__Source excerpt__
The story of Future Forward’s rise and its central if mostly hidden role in 2024 is based on interviews with more than four dozen Democratic strategists, donors and aides to Harris and the group, many of whom insisted on anonymity to share closely held information. The New York Times also reviewed internal Future Forward records and donor presentations.
Founded by a group of wonkish Obama campaign veterans, Future Forward is animated by the idea that a blend of data science, political science and testing can usher in a new era of rigor in advertising. The group’s ads were widely praised in 2020, and Future Forward earned the coveted designation as the official super PAC first for President Joe Biden and then for Harris.
But throughout the year, some top party strategists have worried about the consolidation of so much money and decision-making in a single group. They warn of succumbing to what some describe as a tyranny of testing and about what they see as an almost dogmatic belief by Future Forward in the power of late advertising — to the detriment of other methods of reaching voters.
In September, the Harris campaign made an unusual public statement suggesting donors back other groups devoted to get-out-the-vote operations.
Soon after, Billy Wimsatt, who runs a donor group called the Movement Voter Project, warned in a memo to Democratic donors, Future Forward and the Harris campaign last month that get-out-the-vote operations were “dangerously underfunded” — to the tune of $165 million, mostly affecting groups that turn out Black, Latino, Asian and young voters.

__Data provided__
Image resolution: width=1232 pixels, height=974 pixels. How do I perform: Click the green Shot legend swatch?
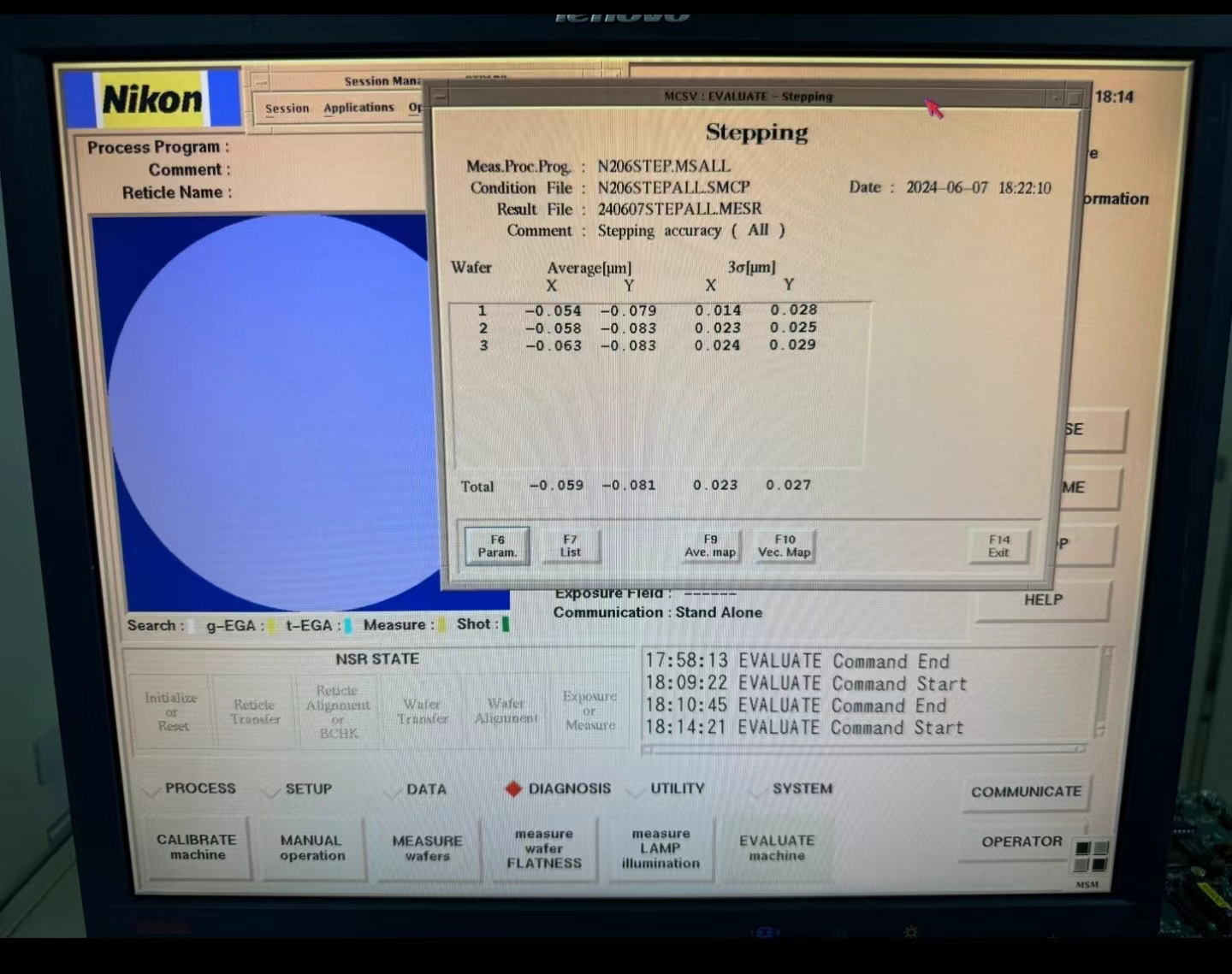(x=506, y=624)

__Given problem__
Reproduce the stretch of the Future Forward excerpt from "Founded by a" through "then for Harris.". The data plays no part in what follows and can be set aside.

__Written response__
Founded by a group of wonkish Obama campaign veterans, Future Forward is animated by the idea that a blend of data science, political science and testing can usher in a new era of rigor in advertising. The group’s ads were widely praised in 2020, and Future Forward earned the coveted designation as the official super PAC first for President Joe Biden and then for Harris.